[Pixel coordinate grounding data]
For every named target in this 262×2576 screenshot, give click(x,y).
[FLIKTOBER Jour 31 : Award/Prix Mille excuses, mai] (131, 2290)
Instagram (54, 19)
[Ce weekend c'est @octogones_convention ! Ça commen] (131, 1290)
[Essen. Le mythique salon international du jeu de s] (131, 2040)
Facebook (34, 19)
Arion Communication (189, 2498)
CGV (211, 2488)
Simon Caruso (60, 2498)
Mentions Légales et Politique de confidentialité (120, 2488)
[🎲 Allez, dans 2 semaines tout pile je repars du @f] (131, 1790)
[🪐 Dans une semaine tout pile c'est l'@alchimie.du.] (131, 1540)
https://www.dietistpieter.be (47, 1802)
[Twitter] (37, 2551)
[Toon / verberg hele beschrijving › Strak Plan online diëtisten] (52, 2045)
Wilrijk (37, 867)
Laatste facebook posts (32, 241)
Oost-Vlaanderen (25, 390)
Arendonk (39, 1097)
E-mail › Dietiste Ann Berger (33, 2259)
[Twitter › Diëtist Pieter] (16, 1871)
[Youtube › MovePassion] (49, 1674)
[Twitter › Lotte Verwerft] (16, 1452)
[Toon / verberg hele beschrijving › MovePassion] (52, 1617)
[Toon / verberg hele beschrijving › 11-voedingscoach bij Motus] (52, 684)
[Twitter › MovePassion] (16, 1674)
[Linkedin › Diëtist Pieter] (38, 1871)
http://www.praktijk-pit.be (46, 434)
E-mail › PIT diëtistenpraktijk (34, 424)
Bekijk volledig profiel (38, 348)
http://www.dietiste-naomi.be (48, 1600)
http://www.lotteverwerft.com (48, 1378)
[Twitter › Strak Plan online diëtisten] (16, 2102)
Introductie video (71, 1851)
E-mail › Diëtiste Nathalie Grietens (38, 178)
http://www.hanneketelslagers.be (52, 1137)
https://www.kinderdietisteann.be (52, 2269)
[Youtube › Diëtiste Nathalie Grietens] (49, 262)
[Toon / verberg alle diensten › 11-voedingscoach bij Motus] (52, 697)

- Brief
Give again exactly, and only, the lines above starting at the one with "[Twitter › Lotte Verwerft] (16, 1452)" and ending at the one with "E-mail › Diëtiste Nathalie Grietens (38, 178)".

- Result of this exercise
[Twitter › Lotte Verwerft] (16, 1452)
[Toon / verberg hele beschrijving › MovePassion] (52, 1617)
[Toon / verberg hele beschrijving › 11-voedingscoach bij Motus] (52, 684)
[Twitter › MovePassion] (16, 1674)
[Linkedin › Diëtist Pieter] (38, 1871)
http://www.praktijk-pit.be (46, 434)
E-mail › PIT diëtistenpraktijk (34, 424)
Bekijk volledig profiel (38, 348)
http://www.dietiste-naomi.be (48, 1600)
http://www.lotteverwerft.com (48, 1378)
[Twitter › Strak Plan online diëtisten] (16, 2102)
Introductie video (71, 1851)
E-mail › Diëtiste Nathalie Grietens (38, 178)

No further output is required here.